Я пожал плечами и некоторое время смотрел на нее, затем подошел к столу, где лежали мои перчатки. Я взял их и снова бросил обратно. Я подумал, что она, вероятно, понятия не имеет о том, что происходит, и о том, что если я уйду, то больше никогда не вернусь. Она все еще думала, что я преувеличиваю, и не знала, что происходит снаружи, или не хотела этого знать. Она относилась к себе слишком серьезно. Внезапно я подумал, что нет ничего более досадного, чем ее отказ, когда речь идет о чем-то большем, чем желание или репутация девушки. Когда в армии происходили подобные вещи, личные дела вдруг становились не столь важными. Я так гнал своих лошадей и не мог принять это упрямство Резы, то, что она поступала так, не считаясь с моими чувствами. Ведь с девушкой может быть приятно поговорить, но такой разговор бессмыслен, если это просто разговор. Не было смысла так гнать лошадей. Их покормили наспех, и я не мог знать, будут ли у них силы на что-то более важное, чем моя поездка на рандеву в Белград. Я нес ответственность за эти создания, которые могли бы сейчас лежать на соломе и спать, а не ждать позади Конака и потом скакать полночи. Но Фаза по крайней мере лежала на подстилке и спала, а почти рядом с ней, в других конюшнях лежали и спали лошади эскадрона. Солдаты тоже спали, и кто бы мог знать, что им снилось? Может, то же, что и гусарам из Эрменьеша. Офицеры сдались рядовым и делали вид, что ничего не случилось. На самом деле еще ничего не произошло. Но теперь? Когда придет приказ выступать, а рядовые не пойдут, даже не станут седлать коней, не выйдут из казарм? Что тогда будут делать офицеры? Убьют одного или двух человек в расчете, что остальные подчинятся? Но что, если они не подчинятся? Когда полковник выедет на деревенскую улицу, а эскадроны не выстроятся в шеренги, как тогда, когда он ехал вместе с Хайстером, несшим штандарт. Над полками летит штандарт, за ним следуют эскадрон за эскадроном, а теперь штандарт останется один, и вокруг не будет никого…

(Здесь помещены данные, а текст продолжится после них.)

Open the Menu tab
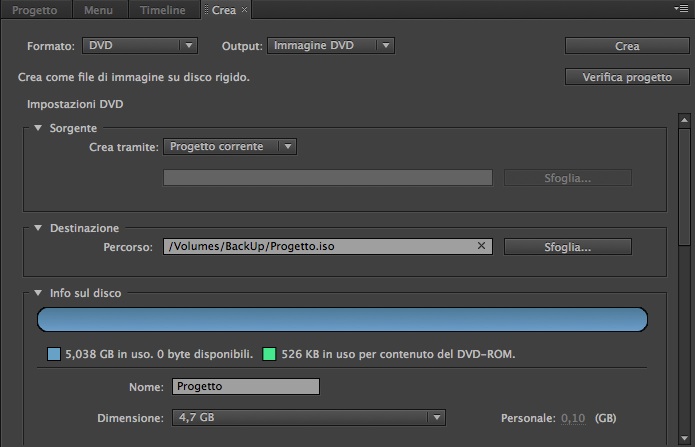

— Ты мне еще не рассказал, — услышал я голос Резы, — как ты сюда добрался. Долго пришлось?
Я поднял глаза. Она могла заметить, что я снова думал о чем-то совершенно другом, и, поскольку я молчал, она решила, что должна что-то сказать.

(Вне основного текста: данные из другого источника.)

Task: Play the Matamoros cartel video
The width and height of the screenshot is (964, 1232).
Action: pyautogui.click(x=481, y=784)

— Прости? — спросил я. — Сколько я сюда добирался? Два-три часа.
— А как тебе полк?
— Неплохой.
— У тебя там уже появились друзья?
— Думаю, да. Там есть хорошие люди. Кстати, Боттенлаубен тоже там.
— Кто?
— Боттенлаубен. Немецкий гусар, который был у вас в ложе.
— Как странно! Как он туда попал?
— В качестве гостя, если можно так сказать. Вот и теперь, — сказал я, снова потянувшись за перчатками и фуражкой, — мне нужно ехать обратно.
— Уже?
— Да, путь назад неблизкий, и я не хочу гнать лошадь сильнее, чем это необходимо.

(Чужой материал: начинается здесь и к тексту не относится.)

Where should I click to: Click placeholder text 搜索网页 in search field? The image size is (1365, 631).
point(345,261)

— Жаль, что ты уходишь, — неуверенно сказала она.
— Мне тоже очень жаль, — сказал я; а потом, секунду спустя, я поцеловал ее руки, взглянул ей в глаза, повернулся и пошел к двери.
Но, не дойдя до двери, я услышал звук, словно Реза звала меня. Я обернулся, она стояла, протянув ко мне руки.
— Что? — спросил я. — Ты что-то сказала?
Она не ответила, посмотрела вниз и опустила руки.
— Ты что-то сказала? — снова спросил я.
Она постояла так пару секунд, затем подняла глаза, посмотрела на меня и произнесла:
— Не уходи так просто! По крайней мере, скажи, что вернешься.
— Кажется, — сказал я, — ты забыла, что я не знаю, смогу ли я сделать это еще раз.
— Но если сможешь, то придешь?
— Ты хочешь, чтобы я вернулся?
— Да. Я… я была бы очень рада этому. Ты придешь?
Я ответил не сразу, и мне показалось, что в ее глазах появились слезы.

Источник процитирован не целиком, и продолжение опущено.